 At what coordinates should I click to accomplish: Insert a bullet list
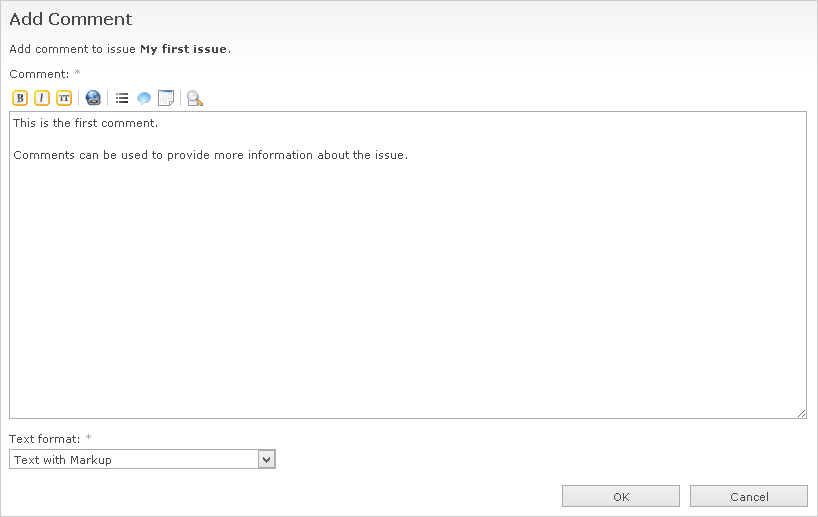[x=122, y=98]
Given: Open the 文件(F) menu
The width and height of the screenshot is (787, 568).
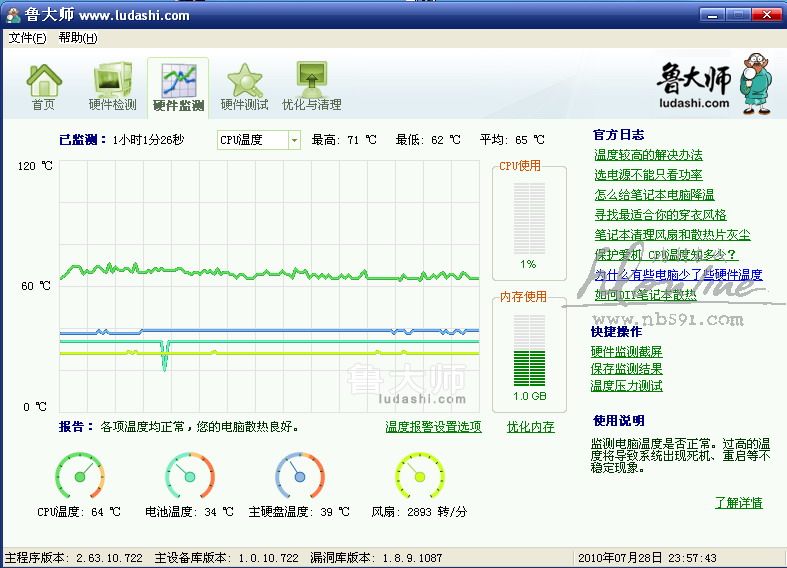Looking at the screenshot, I should coord(27,38).
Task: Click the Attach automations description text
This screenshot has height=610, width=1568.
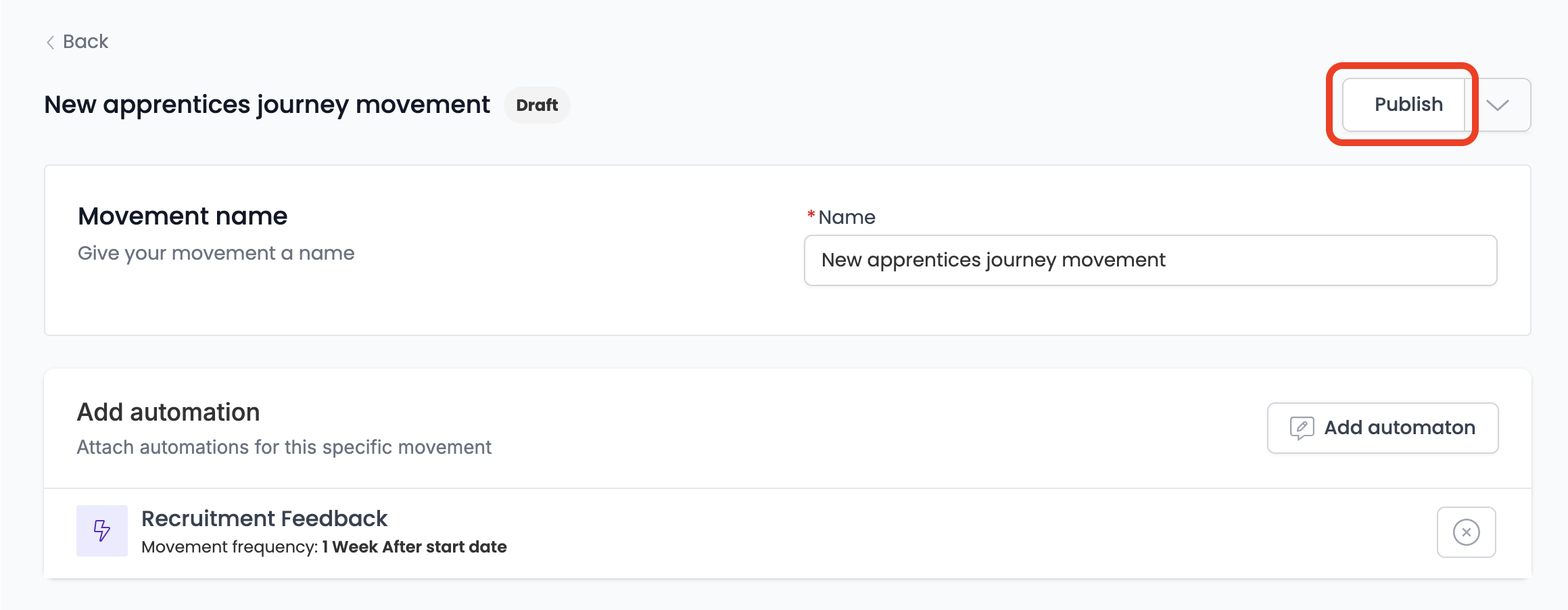Action: pyautogui.click(x=284, y=447)
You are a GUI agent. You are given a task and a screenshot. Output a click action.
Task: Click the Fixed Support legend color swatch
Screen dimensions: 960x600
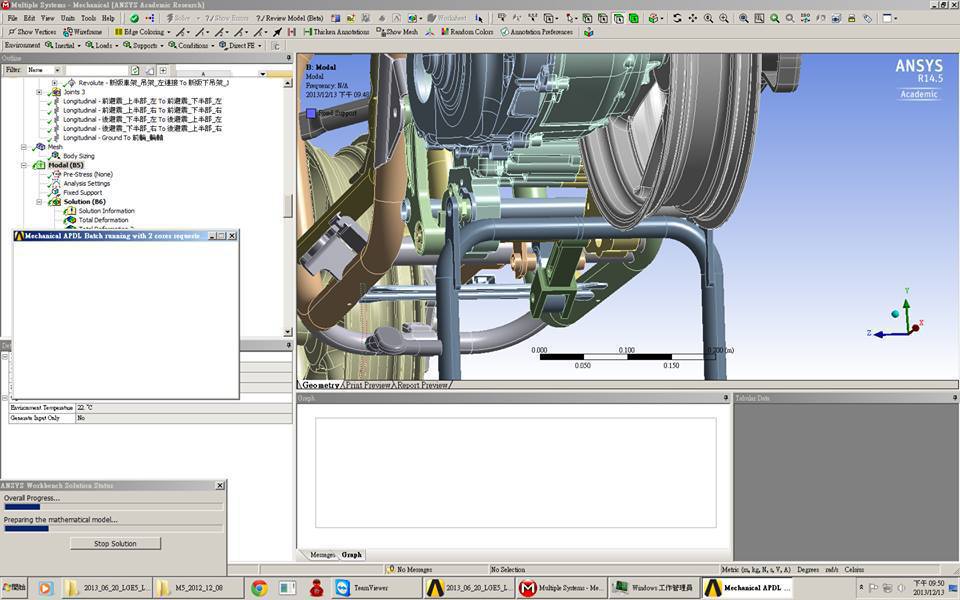(x=311, y=113)
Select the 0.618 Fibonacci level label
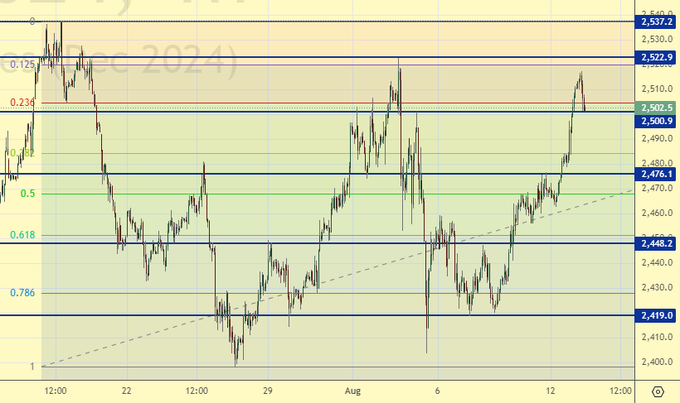Image resolution: width=680 pixels, height=403 pixels. point(22,235)
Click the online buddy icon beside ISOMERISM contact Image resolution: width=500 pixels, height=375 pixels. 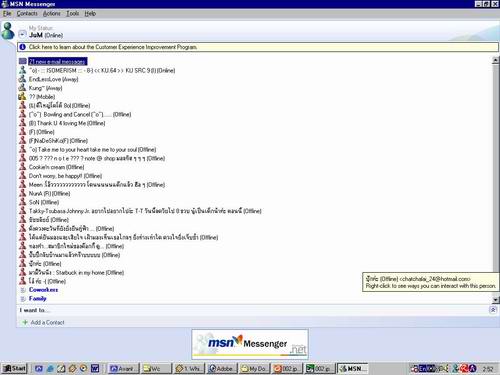click(22, 70)
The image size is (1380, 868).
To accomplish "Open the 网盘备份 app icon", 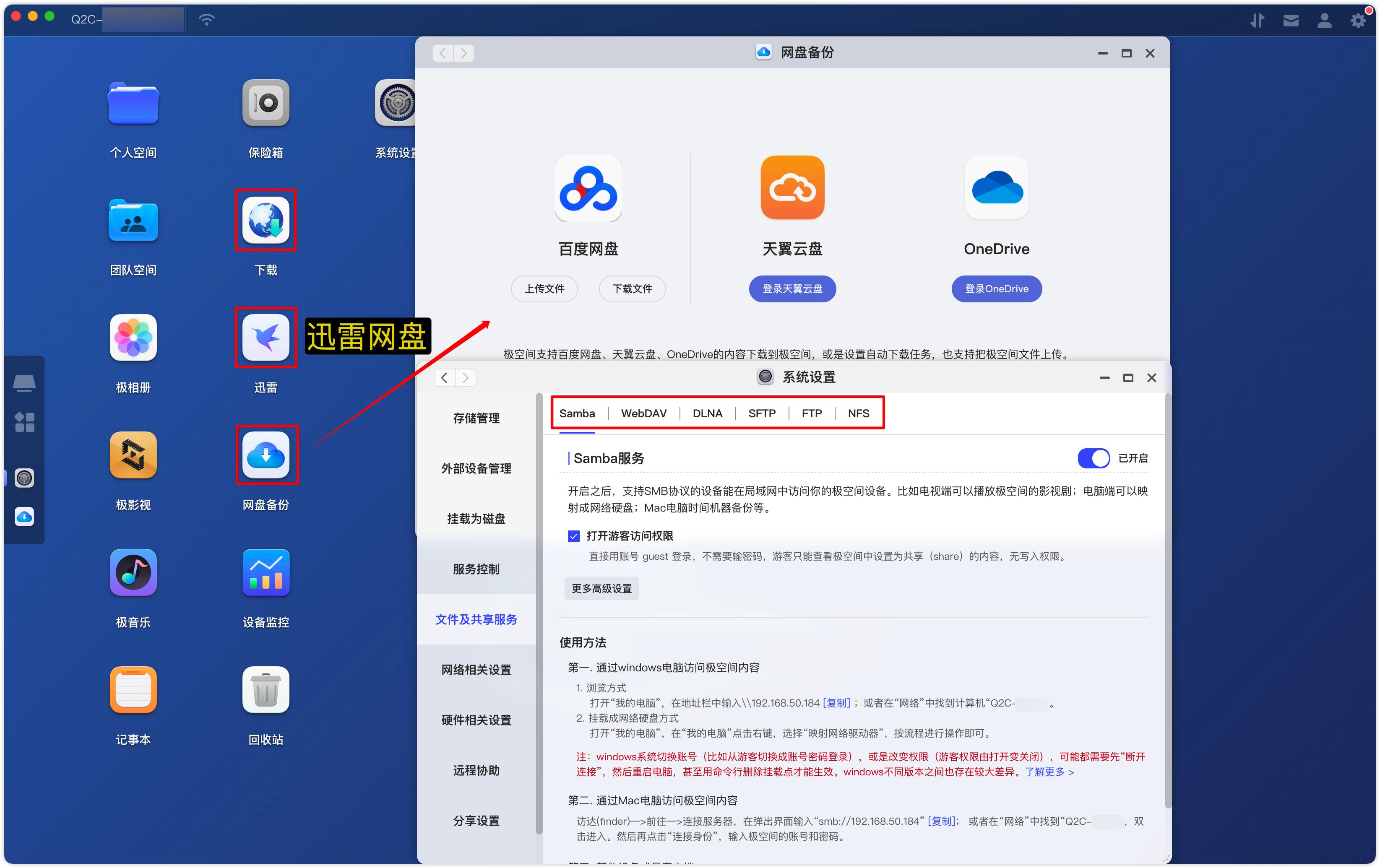I will click(266, 455).
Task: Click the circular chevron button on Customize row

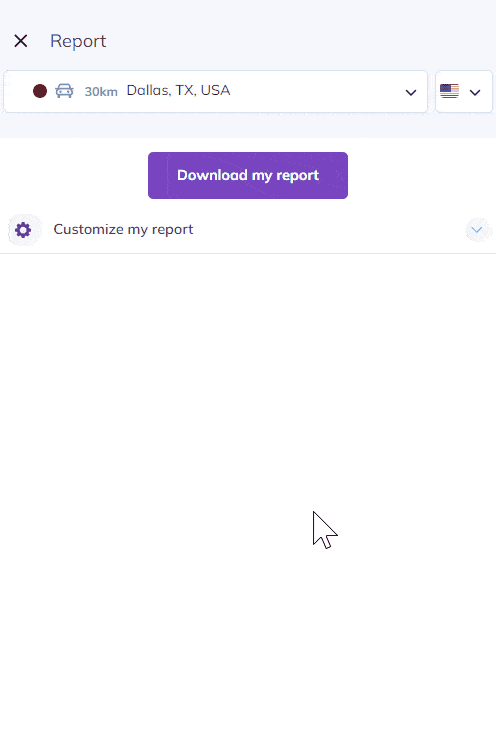Action: click(x=478, y=229)
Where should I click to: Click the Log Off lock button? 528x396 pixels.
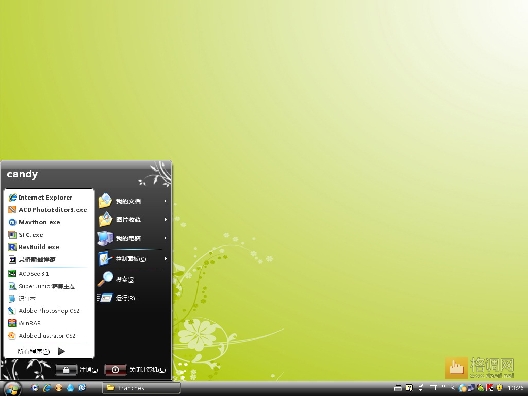tap(66, 370)
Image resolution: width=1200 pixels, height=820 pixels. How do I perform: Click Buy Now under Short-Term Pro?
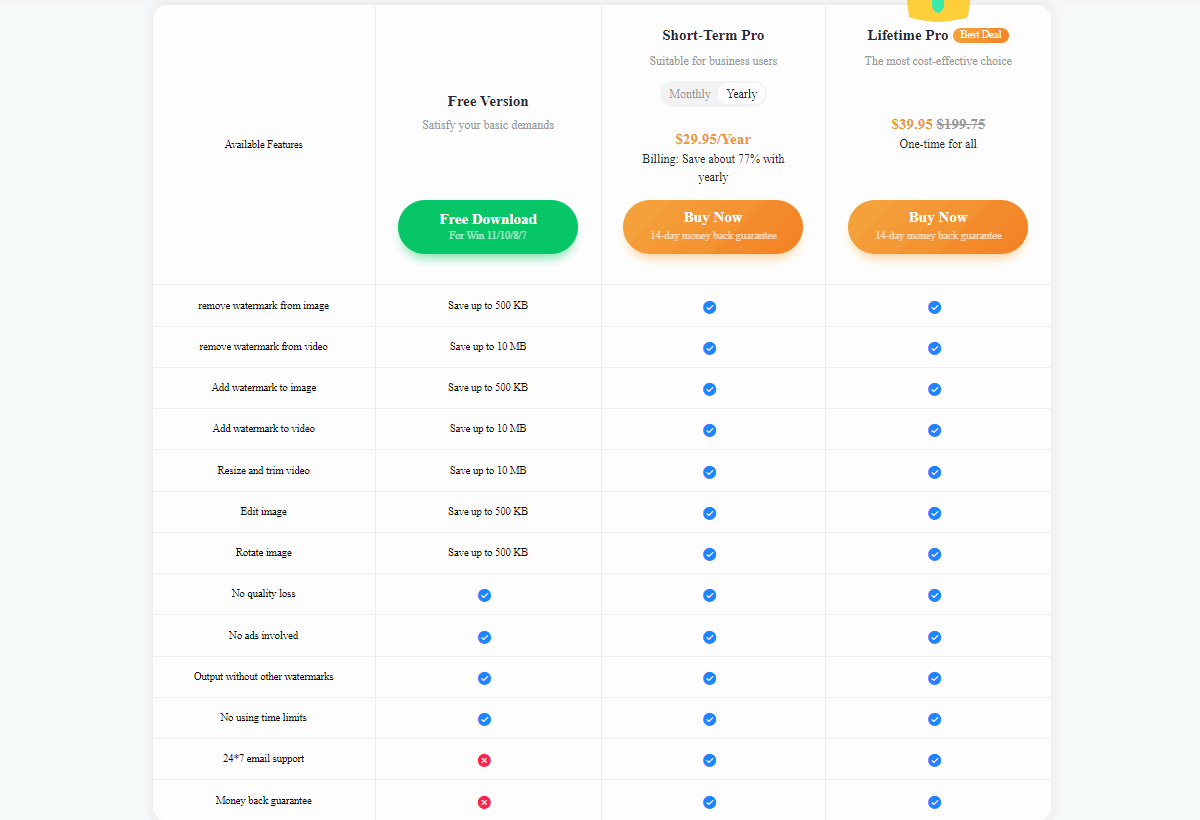(713, 226)
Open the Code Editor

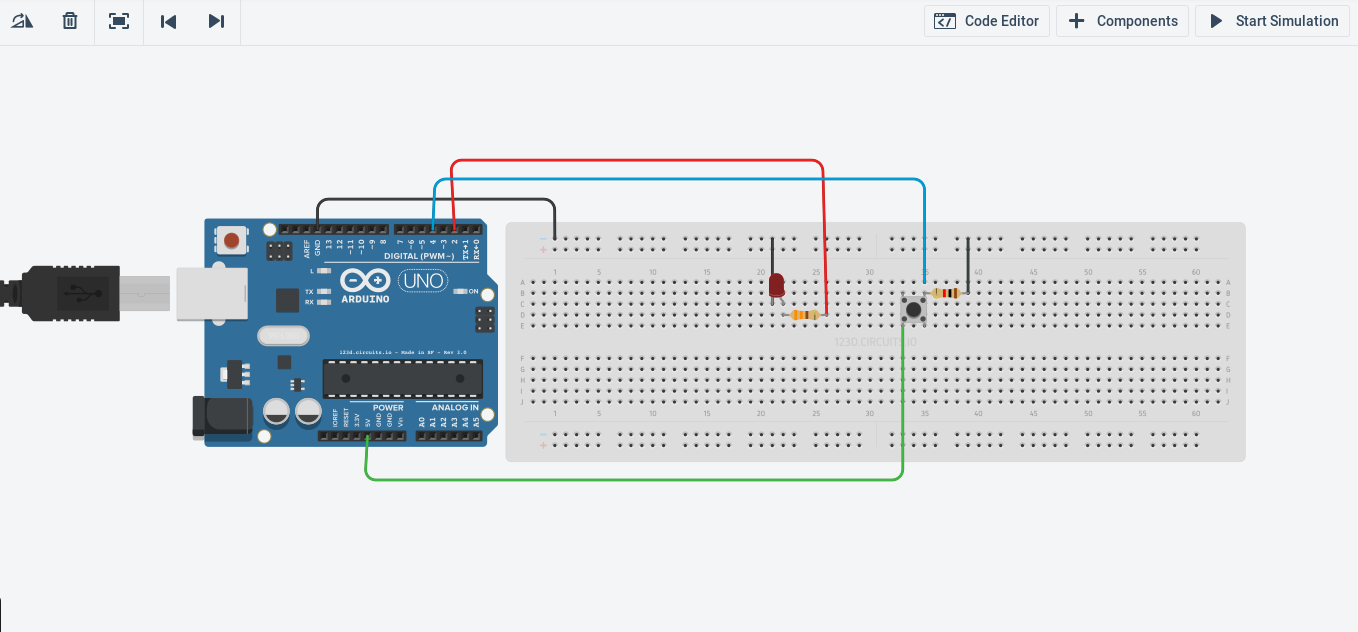pos(987,21)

→ Job: Can you rewrite the records starting with the line containing "Where should I" and going on through the end of the records, replacing "Log Off" with "Sign Out" and changing nothing else? Leave the pictures out of your answer.

→ Response to this exercise:
Where should I click to: Click the Sign Out lock button? 528x396 pixels.
tap(66, 370)
Image resolution: width=1200 pixels, height=820 pixels. How do I perform: Click Buy Now under Short-Term Pro?
(713, 226)
Open the Code Editor

pos(987,21)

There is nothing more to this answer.